=== Supplied data ===
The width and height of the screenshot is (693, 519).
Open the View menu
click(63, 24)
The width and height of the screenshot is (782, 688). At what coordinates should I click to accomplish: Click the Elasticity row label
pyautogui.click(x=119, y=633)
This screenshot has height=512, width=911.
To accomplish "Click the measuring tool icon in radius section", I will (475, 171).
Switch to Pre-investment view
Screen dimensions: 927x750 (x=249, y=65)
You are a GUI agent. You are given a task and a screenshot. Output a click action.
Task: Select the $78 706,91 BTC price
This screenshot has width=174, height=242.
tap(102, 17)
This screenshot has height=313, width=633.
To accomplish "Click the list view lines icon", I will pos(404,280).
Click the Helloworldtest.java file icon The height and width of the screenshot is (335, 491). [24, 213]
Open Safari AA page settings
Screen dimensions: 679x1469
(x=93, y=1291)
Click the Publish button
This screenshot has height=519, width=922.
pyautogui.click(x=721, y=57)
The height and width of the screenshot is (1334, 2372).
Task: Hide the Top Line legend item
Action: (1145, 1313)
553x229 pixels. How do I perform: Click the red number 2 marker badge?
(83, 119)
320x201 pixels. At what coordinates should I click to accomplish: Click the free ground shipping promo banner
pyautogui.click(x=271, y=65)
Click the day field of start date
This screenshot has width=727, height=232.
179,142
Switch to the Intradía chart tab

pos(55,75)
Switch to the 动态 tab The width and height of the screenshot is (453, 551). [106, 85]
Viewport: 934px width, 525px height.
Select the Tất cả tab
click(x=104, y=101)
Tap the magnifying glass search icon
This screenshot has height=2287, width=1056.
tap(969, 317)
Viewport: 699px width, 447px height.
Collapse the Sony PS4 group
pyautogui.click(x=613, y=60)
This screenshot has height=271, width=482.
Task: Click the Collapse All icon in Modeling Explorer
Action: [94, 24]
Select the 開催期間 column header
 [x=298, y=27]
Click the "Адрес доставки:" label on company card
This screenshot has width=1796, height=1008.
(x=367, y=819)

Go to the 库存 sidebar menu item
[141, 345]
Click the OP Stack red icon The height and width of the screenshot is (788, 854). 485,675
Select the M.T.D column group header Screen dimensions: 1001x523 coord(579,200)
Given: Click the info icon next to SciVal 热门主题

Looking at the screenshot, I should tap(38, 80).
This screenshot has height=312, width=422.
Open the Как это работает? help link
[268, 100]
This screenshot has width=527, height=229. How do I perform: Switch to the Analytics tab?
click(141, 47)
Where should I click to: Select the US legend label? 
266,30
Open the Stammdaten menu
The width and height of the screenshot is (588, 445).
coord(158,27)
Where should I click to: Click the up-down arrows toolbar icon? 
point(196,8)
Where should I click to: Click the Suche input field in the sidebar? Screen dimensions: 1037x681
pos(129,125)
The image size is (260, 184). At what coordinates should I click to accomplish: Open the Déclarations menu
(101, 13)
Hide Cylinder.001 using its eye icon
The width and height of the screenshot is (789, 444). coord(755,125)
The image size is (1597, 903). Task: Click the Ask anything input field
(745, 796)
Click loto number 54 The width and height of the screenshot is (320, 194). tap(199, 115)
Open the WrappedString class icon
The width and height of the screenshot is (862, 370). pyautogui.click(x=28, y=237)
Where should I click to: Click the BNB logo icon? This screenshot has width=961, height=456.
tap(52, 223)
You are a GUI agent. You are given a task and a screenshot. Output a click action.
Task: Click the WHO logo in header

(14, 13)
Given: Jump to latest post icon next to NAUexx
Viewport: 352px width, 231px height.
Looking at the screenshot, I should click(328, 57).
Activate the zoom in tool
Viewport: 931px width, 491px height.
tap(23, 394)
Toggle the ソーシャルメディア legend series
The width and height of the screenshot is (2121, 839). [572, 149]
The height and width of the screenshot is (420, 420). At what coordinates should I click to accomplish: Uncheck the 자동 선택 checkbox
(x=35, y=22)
===
Given request: Write out the lines above word for word.

Correct answer:
The width and height of the screenshot is (693, 519).
Open the View menu
click(63, 24)
The width and height of the screenshot is (782, 688). At what coordinates should I click to accomplish: Click the Elasticity row label
pyautogui.click(x=119, y=633)
This screenshot has height=512, width=911.
To accomplish "Click the measuring tool icon in radius section", I will (475, 171).
Switch to Pre-investment view
Screen dimensions: 927x750 (x=249, y=65)
You are a GUI agent. You are given a task and a screenshot. Output a click action.
Task: Select the $78 706,91 BTC price
This screenshot has width=174, height=242.
tap(102, 17)
This screenshot has height=313, width=633.
To accomplish "Click the list view lines icon", I will pos(404,280).
Click the Helloworldtest.java file icon The height and width of the screenshot is (335, 491). [24, 213]
Open Safari AA page settings
Screen dimensions: 679x1469
(x=93, y=1291)
Click the Publish button
This screenshot has height=519, width=922.
pyautogui.click(x=721, y=57)
The height and width of the screenshot is (1334, 2372).
Task: Hide the Top Line legend item
Action: (1145, 1313)
553x229 pixels. How do I perform: Click the red number 2 marker badge?
(83, 119)
320x201 pixels. At what coordinates should I click to accomplish: Click the free ground shipping promo banner
pyautogui.click(x=271, y=65)
Click the day field of start date
This screenshot has width=727, height=232.
179,142
Switch to the Intradía chart tab

pos(55,75)
Switch to the 动态 tab The width and height of the screenshot is (453, 551). [106, 85]
Viewport: 934px width, 525px height.
Select the Tất cả tab
click(x=104, y=101)
Tap the magnifying glass search icon
This screenshot has height=2287, width=1056.
tap(969, 317)
Viewport: 699px width, 447px height.
Collapse the Sony PS4 group
pyautogui.click(x=613, y=60)
This screenshot has height=271, width=482.
Task: Click the Collapse All icon in Modeling Explorer
Action: [94, 24]
Select the 開催期間 column header
 [x=298, y=27]
Click the "Адрес доставки:" label on company card
This screenshot has width=1796, height=1008.
(x=367, y=819)

Go to the 库存 sidebar menu item
[141, 345]
Click the OP Stack red icon The height and width of the screenshot is (788, 854). 485,675
Select the M.T.D column group header Screen dimensions: 1001x523 coord(579,200)
Given: Click the info icon next to SciVal 热门主题

Looking at the screenshot, I should tap(38, 80).
This screenshot has height=312, width=422.
Open the Как это работает? help link
[268, 100]
This screenshot has width=527, height=229. How do I perform: Switch to the Analytics tab?
click(141, 47)
Where should I click to: Select the US legend label? 
266,30
Open the Stammdaten menu
The width and height of the screenshot is (588, 445).
coord(158,27)
Where should I click to: Click the up-down arrows toolbar icon? 
point(196,8)
Where should I click to: Click the Suche input field in the sidebar? Screen dimensions: 1037x681
pos(129,125)
The image size is (260, 184). At what coordinates should I click to accomplish: Open the Déclarations menu
(101, 13)
Hide Cylinder.001 using its eye icon
The width and height of the screenshot is (789, 444). coord(755,125)
The image size is (1597, 903). Task: Click the Ask anything input field
(745, 796)
Click loto number 54 The width and height of the screenshot is (320, 194). tap(199, 115)
Open the WrappedString class icon
The width and height of the screenshot is (862, 370). pyautogui.click(x=28, y=237)
Where should I click to: Click the BNB logo icon? This screenshot has width=961, height=456.
tap(52, 223)
You are a GUI agent. You are given a task and a screenshot. Output a click action.
Task: Click the WHO logo in header

(14, 13)
Given: Jump to latest post icon next to NAUexx
Viewport: 352px width, 231px height.
Looking at the screenshot, I should click(328, 57).
Activate the zoom in tool
Viewport: 931px width, 491px height.
tap(23, 394)
Toggle the ソーシャルメディア legend series
The width and height of the screenshot is (2121, 839). [572, 149]
The height and width of the screenshot is (420, 420). At what coordinates should I click to accomplish: Uncheck the 자동 선택 checkbox
(x=35, y=22)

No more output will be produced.